Alors, en 1981, la loi a supprimé l’obligation d’agrément de la préfecture pour la création d’association par les étrangers. Les associations étrangères se sont créées sur des projets nationaux. Les Tunisiens, les Algériens, les Marocains, chacun s’est positionné à partir de sa nationalité et de sa communauté. La sociologie des immigrés comptait peu, contrairement au projet du retour. Enfin, ceux qui ont créé ATF vivaient à Paris, étaient politisés et engagés en faveur de la Tunisie démocratique. A Bordeaux, on a pris le train en marche.

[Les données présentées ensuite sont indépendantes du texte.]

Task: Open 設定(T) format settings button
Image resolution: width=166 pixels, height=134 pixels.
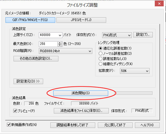Action: 143,35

Chez les travailleurs, c’est plus des va-et-vient qu’un retour définitif. Il y en a certains qui ont réussi, d’autres moins

Et alors, comment on passe d’ATF à ALIFS ?

Le passage d’ATF à ALIFS est lié à plusieurs variants. Le rayonnement de l’association était entravé par ce nom équivoque “Association des Tunisiens de France” alors qu’elle est ouverte à tous. On a réfléchi à élargir l’appellation. A titre personnel, en 1999, le travail de l’ATF s’est développé et prenait énormément de temps. Je ne pouvais plus continuer à exercer comme bénévole sur ce terrain. Et s’est posée la question : soit je me retirais de l’association pour mener mon projet professionnel d’enseignant, soit le projet professionnel se créait à l’intérieur de l’ATF. Mais je considérais que je ne pouvais pas m’investir au sein de l’ATF si on ne revisitait pas le projet. En 1999, on l’a revisité complètement.

Le questionnement s’est déplacé sur la société française elle-même et sur ce qu’elle fait avec cette population migrante, et non pas ce qu’on va faire au pays.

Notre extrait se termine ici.